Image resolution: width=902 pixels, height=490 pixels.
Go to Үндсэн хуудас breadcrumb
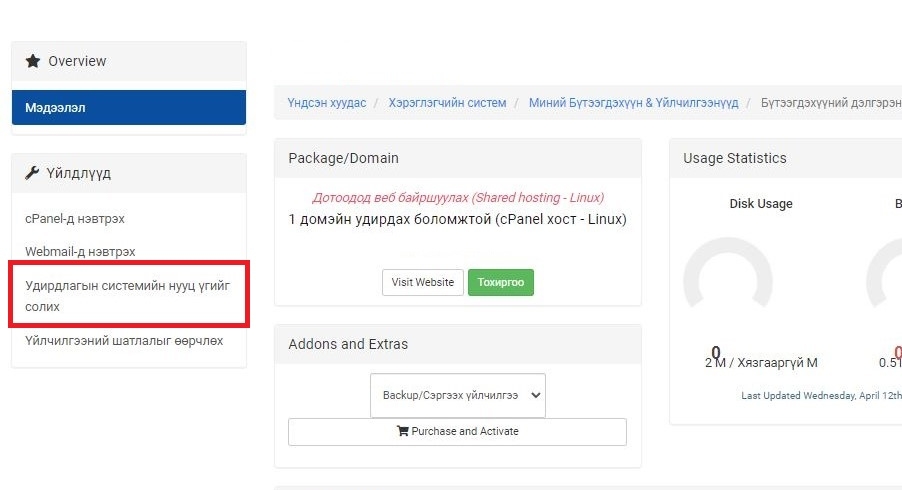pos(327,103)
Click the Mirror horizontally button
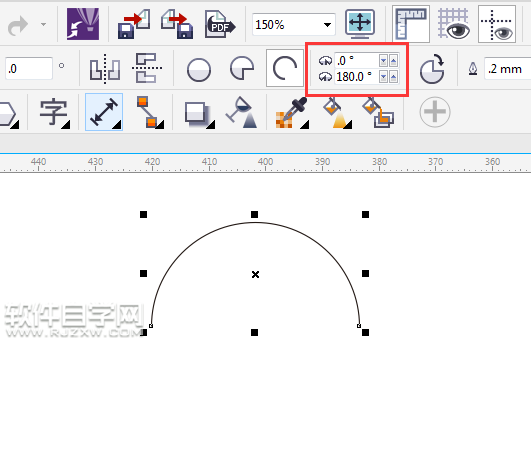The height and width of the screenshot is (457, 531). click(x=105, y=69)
════════
Update the listing above so that every "Mirror horizontally" becomes "Flip horizontally" and nothing else changes. Leave the pictures out of your copy.

Image resolution: width=902 pixels, height=490 pixels.
Go to Үндсэн хуудас breadcrumb
pos(327,103)
Click the Flip horizontally button
The height and width of the screenshot is (457, 531). click(x=105, y=69)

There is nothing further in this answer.